Alvin terdiam sejenak, lalu menarik napas dalam-dalam. “Mey, aku melakukan ini karena aku mencintaimu. Baim mungkin pernah menjadi bagian dari hidupmu, tapi aku percaya aku bisa menjadi masa depanmu.”
Meyra tersenyum kecil, mengangguk. “Aku tahu. Dan aku bersyukur memiliki kamu dan anak-anak.”
Mereka duduk dalam diam, menikmati keheningan malam yang terasa begitu damai.
---
Beberapa minggu berlalu, dan kehidupan kembali berjalan normal. Meyra kembali bekerja di kafe kecil yang ia kelola, sementara Alvin sibuk dengan pekerjaannya di kantor. Rey, Rheana, dan Cessa kembali ke rutinitas sekolah.

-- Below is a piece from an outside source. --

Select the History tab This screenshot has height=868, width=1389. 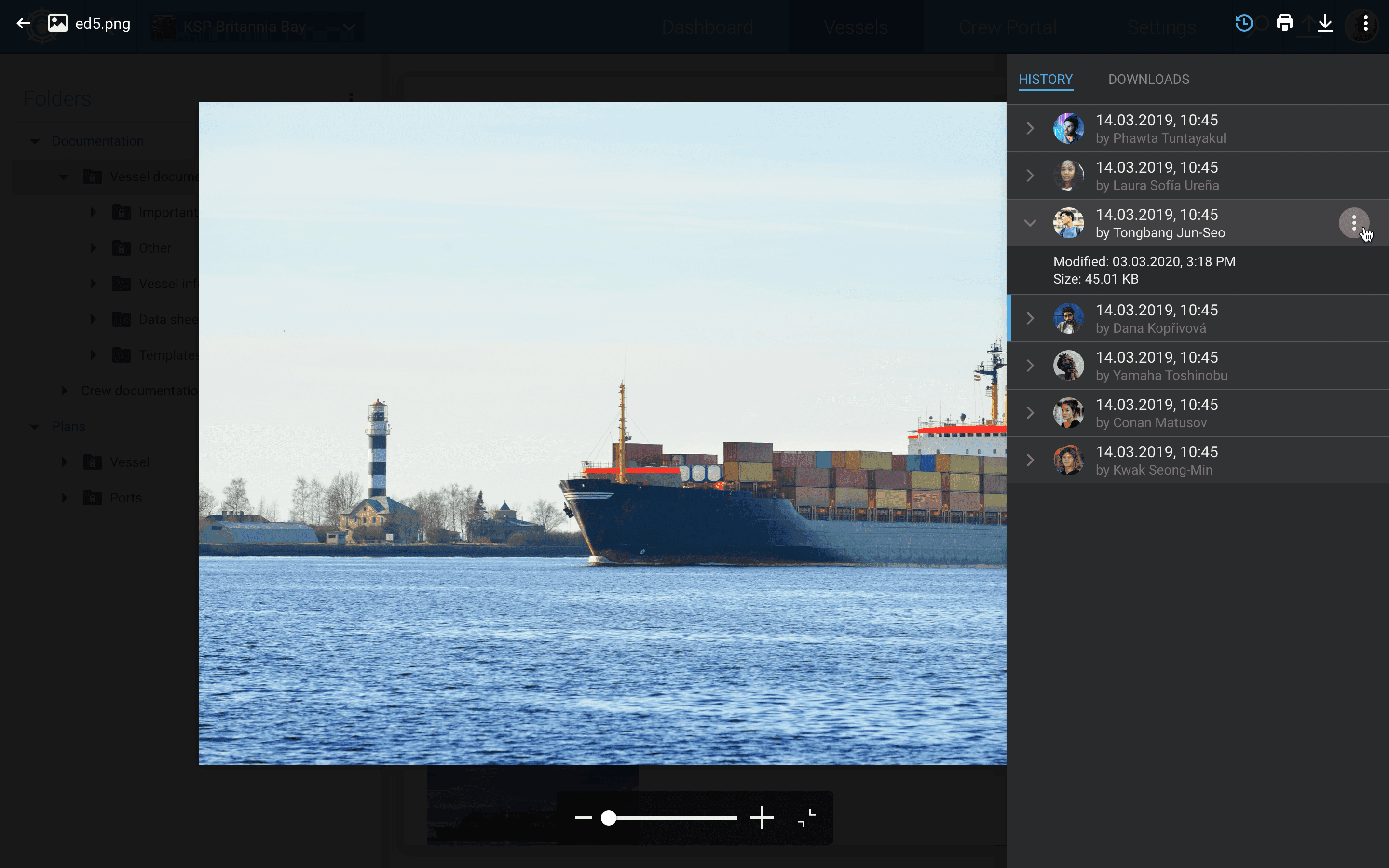pos(1045,79)
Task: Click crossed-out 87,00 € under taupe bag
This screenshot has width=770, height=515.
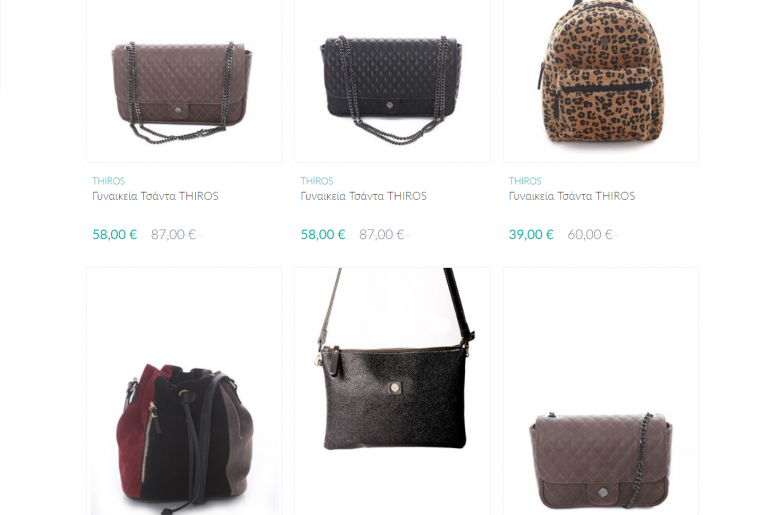Action: tap(174, 235)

Namun, di dalam hati Meyra, ia tahu ada bagian dari dirinya yang telah berubah. Perpisahan dengan Baim meninggalkan luka yang tak sepenuhnya sembuh, tapi kehadiran Alvin dan anak-anak membantunya melangkah maju.
Suatu sore, ketika Meyra sedang menutup kafe, ia menemukan sebuah amplop terselip di bawah pintu. Tanpa nama pengirim, hanya bertuliskan “Untuk Meyra.”
Dengan hati-hati, ia membuka amplop itu dan menemukan secarik kertas berisi tulisan tangan yang begitu ia kenali.
“Meyra,
Aku berharap kamu bahagia. Meskipun aku tidak lagi berada di sisimu, aku akan selalu mendoakan yang terbaik untukmu dan keluargamu. Terima kasih untuk semua kenangan indah yang kita bagi. Maafkan aku yang selama ini tidak menjadi suami yang baik.
– Baim.”
Meyra menatap surat itu lama, lalu tersenyum tipis. Ia melipat kertas itu dan menyimpannya di laci meja kasir.
Ketika Alvin menjemputnya malam itu, Meyra merasa lebih ringan. Ia tahu, perpisahan dengan Baim bukanlah akhir dari segalanya. Ini adalah awal baru, dan ia siap menyambut masa depan bersama Alvin dan anak-anak mereka.
Di dalam mobil, Alvin menggenggam tangan Meyra erat. “Kamu baik-baik saja?” tanyanya lembut.
Meyra menatapnya dan mengangguk. “Aku baik-baik saja. Aku hanya merasa... bahagia.”
Alvin tersenyum. “Itu yang terpenting.”
Mobil melaju pelan, meninggalkan kafe kecil yang kini menyimpan cerita baru dalam hidup Meyra. Di dalam hatinya, Meyra tahu bahwa cinta dan kebahagiaan yang ia cari telah ia temukan—di dalam rumah kecil yang penuh cinta dan tawa anak-anak yang kini memanggilnya mommy.